- **本文抜粋**
○ ○ ○ ○ ○ ○ ○
私が自然医学に入った1999年には、1975年に約40歳だった方たちは60代で、確かに食事療法による癌の治癒率は高かったかも知れません。

しかし、それ以前に生まれた年代の方ほど治癒率は高いような印象があり、年代が若く、時代が進むにつれて、年々目に見えて治癒率が落ちていったと感じています。

自然医学の森下博士も、「昔は、玄米菜食で面白いくらいに何でも治ったが、いまは、日本人の体質も食材の質も落ちてしまった」とおっしゃっていて、私が自然医学の仕事に関わりのあった足掛け7年の観察の中でも、体質の悪化は急激に進んでいるように感じたものです。

最近よく耳にするのは、都会の若い女性は頭痛もちが多く、日常的に頭痛薬を服用していて「会社の中で、まるでお菓子を交換するかの如く、頭痛薬を交換している」そうです。

体質の悪化(自然治癒力の低下)を考える時、まずは食事内容や食材の質が挙げられますが、自然環境・社会環境の変化による体と心のストレスほか、昔は家庭の躾けの範疇だったものも病名を付けて治療の対象になったり、米国のように合成物や薬剤に対する無抵抗感(危機感の無さ)などがあるように思います。

近年の、過剰傾向にある診断や治療、空気の汚染、心身のストレス、食の乱れなど、自然治癒力を乱す要素は増えるばかりですが、それでも今回のコロナ禍での日本を見ると、欧米に比べるとまだ日本人の体質は良いほうなのだろうと思います。
○ ○ ○ ○ ○ ○ ○
- **課題内容**
本文によると、筆者が自然医学の仕事に関わっていた期間はどれくらいですか。 次の項目は本文と関係ありません。

(保存された項目)
○ ○ ○ ○ ○ ○ ○
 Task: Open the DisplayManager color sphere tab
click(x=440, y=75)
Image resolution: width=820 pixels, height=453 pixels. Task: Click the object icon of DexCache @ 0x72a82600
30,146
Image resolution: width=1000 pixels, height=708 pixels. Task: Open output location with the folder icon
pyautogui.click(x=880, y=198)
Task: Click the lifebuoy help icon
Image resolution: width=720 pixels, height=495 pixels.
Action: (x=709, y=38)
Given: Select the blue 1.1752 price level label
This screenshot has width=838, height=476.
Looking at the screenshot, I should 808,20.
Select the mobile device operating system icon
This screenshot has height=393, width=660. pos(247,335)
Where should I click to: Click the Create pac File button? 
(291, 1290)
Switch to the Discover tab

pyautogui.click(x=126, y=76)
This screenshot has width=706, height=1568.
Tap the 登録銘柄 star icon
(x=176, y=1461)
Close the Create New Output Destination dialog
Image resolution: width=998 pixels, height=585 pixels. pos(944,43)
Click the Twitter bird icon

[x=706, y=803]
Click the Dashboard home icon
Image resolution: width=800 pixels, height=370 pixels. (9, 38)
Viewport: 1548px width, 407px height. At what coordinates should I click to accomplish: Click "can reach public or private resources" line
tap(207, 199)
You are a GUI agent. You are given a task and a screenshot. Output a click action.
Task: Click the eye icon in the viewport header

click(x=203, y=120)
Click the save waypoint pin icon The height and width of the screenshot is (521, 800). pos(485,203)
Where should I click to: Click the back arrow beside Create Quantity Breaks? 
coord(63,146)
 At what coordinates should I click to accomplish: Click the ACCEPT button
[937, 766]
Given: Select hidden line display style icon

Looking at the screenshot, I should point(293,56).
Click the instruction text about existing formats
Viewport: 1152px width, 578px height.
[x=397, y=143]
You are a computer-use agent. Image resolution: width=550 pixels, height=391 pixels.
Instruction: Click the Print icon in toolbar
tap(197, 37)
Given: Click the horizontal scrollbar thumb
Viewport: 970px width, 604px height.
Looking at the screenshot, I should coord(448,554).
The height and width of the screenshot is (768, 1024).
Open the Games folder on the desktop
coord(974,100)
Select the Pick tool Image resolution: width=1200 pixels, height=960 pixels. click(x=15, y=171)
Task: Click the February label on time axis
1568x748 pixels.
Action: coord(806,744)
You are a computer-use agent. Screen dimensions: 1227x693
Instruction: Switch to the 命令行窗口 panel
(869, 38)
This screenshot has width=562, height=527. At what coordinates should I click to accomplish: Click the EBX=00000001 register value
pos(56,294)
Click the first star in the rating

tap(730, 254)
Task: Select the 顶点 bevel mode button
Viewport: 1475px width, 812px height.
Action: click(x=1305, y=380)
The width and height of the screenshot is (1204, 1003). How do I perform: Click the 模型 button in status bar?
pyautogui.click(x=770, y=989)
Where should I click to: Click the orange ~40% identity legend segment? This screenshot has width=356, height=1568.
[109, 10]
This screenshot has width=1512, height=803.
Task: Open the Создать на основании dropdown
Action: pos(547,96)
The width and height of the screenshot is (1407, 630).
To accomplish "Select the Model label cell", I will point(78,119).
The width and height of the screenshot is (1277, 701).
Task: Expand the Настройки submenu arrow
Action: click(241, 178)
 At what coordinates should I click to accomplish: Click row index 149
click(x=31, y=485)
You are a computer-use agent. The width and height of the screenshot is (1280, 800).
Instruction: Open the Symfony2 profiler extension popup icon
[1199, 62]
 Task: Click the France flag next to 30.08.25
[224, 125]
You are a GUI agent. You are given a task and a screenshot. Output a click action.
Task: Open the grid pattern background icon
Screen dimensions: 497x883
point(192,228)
○ ○ ○ ○ ○ ○ ○
- **解答**
足掛け7年です。